_Document_
= = = =

Fadhma Aït Mansour Amrouche : Taqsiḍt n tudert-iw

- temps de lecture approximatif de 17 minutes 17 min - Modifié le 03/04/2024 par MC

Fadhma Aït Mansour Amrouche écrit Histoire de ma vie en 1946. Cet ouvrage autobiographique écrit en français est aujourd'hui traduit en kabyle. Il ne sera publié qu’en 1968, peu de temps après son décès. Elle y retrace son parcours : une histoire singulière, douloureuse et unique à la fois, mais aussi en toile de fond une histoire plus collective s’inscrivant dans l’Histoire coloniale française. Elle est en effet une jeune kabyle qui nait en Algérie à la fin du XIXe siècle. Ce récit simple est le fait d’une grande dame, dont le courage force le respect. C’est l’histoire d’une identité, devenue multiple du fait des circonstances. C’est l’histoire de la différence : de naissance, de religion, de pays. C’est l’histoire de l’exil. C’est enfin l’histoire d’une région…une histoire kabyle.

La Kabylie, une région algérienne berbérophone

Fathma Aït Mansour Amrouche naît en 1882 en grand Kabylie. La Kabylie est une région située à l’est d’Alger. Zone berbérophone, elle est assez densément peuplée malgré un relief important. Le mot Kabylie apparait au XVIe siècle, mais ce sont les généraux français qui définissent ainsi cette région durant la conquête au XIXe siècle (grande Kabylie, petite Kabylie).

Carte topographique de Kabylie, Wikimédia Commons, Bourrichon

Les populations berbères d’Afrique du Nord préexistent à l’arrivée des conquérants arabes à la fin du VIIe siècle. Intégrée à l’empire ottoman depuis le XVIe siècle, la région kabyle montre déjà une volonté d’autonomie puisque sous la Régence, les impôts ont du mal à être prélevés dans cette région. Retranchés dans les montagnes, les Kabyles sont plus à l’abri des représailles des janissaires (soldats turcs). Durant la conquête française de l’Algérie au XIXe siècle, plusieurs expéditions militaires opposent la France aux Kabyles, en particulier en 1857 et 1871. Cette présence française a contribué à renforcer l’homogénéité régionale en Kabylie : une construction identitaire face à la France, conséquence de la politique répressive française (expropriation, incendies de villages…).

« Le monde vient d’enfanter

De toute espèce de maux qui fondent sur nous

Les prophéties sur ce siècle déjà s’accomplissent

De l’Orient à l’Occident

Le pays tout entier est bouleversé

La mâle engeance y pullule

Ermites, venez à notre secours

Nous sommes tous ébahis

A moins que les Saints ne nous assistent ? »

(Si Mohand, poète kabyle, 1848-1905, à propos de l’insurrection de 1871 et de la répression française)

= = = =

_Enregistrements affichés_
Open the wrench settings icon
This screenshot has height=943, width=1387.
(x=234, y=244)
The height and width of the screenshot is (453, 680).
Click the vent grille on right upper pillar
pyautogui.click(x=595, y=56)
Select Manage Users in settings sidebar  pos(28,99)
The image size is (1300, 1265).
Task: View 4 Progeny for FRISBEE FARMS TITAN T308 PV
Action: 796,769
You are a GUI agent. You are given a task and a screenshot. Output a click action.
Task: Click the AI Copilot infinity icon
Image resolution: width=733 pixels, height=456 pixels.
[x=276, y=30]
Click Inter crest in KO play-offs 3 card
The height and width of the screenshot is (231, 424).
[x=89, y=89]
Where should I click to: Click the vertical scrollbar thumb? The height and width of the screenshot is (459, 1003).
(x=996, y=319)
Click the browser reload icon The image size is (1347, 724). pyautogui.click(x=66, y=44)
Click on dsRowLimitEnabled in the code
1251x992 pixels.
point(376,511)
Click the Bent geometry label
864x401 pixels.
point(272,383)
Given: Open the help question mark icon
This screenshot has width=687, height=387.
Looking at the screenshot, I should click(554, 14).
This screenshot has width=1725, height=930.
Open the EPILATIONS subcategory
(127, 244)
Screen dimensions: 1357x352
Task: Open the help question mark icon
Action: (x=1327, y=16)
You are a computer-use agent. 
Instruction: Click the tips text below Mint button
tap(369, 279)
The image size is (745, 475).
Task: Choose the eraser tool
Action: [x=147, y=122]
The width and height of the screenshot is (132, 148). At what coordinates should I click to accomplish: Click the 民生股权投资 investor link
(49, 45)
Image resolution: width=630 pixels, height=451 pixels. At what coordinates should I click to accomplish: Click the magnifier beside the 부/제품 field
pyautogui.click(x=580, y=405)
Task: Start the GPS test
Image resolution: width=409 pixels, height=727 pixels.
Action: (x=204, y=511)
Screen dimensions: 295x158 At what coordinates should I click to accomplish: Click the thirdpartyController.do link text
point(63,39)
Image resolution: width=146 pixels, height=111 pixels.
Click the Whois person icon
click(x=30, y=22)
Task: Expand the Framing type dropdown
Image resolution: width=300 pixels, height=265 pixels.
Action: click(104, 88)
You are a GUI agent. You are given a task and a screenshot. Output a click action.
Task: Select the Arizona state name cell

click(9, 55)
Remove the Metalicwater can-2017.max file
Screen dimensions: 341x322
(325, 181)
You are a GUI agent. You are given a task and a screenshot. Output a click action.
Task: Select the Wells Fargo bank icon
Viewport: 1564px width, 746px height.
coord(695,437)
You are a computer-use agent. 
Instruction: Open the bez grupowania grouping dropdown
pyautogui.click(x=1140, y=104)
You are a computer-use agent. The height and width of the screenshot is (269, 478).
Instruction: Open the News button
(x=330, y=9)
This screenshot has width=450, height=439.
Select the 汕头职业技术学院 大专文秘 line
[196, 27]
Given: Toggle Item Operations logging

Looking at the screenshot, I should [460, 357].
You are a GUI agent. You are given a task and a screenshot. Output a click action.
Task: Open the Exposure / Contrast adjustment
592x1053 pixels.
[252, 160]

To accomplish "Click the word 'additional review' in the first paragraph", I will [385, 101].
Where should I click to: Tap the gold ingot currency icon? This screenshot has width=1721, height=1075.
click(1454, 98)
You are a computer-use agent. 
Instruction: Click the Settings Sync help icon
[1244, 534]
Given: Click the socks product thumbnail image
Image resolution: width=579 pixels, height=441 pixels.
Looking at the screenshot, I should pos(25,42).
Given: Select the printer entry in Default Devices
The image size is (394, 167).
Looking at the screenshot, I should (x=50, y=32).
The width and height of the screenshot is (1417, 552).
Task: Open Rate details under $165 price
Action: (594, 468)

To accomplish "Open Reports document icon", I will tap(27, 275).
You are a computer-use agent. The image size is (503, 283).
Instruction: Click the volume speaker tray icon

= = = =

_Consigne 1_
Recopiez fidèlement le passage du document sur Fadhma Aït Mansour Amrouche en commençant aux mots « Nous sommes tous » et en vous arrêtant après « la répression française) ».
_Consigne 2_
Dans les enregistrements, reprenez les lignes à partir de celle qui contient « Where should I click to: Click » jusqu'à celle qui contient « point(272,383) », incluse. Remplacez « reload » par « refresh » sans rien changer d'autre.
Le document et les enregistrements n'ont pas la même origine.

_Bonne réponse 1_
Nous sommes tous ébahis

A moins que les Saints ne nous assistent ? »

(Si Mohand, poète kabyle, 1848-1905, à propos de l’insurrection de 1871 et de la répression française)

_Bonne réponse 2_
Where should I click to: Click the vertical scrollbar thumb? The height and width of the screenshot is (459, 1003).
(x=996, y=319)
Click the browser refresh icon The image size is (1347, 724). pyautogui.click(x=66, y=44)
Click on dsRowLimitEnabled in the code
1251x992 pixels.
point(376,511)
Click the Bent geometry label
864x401 pixels.
point(272,383)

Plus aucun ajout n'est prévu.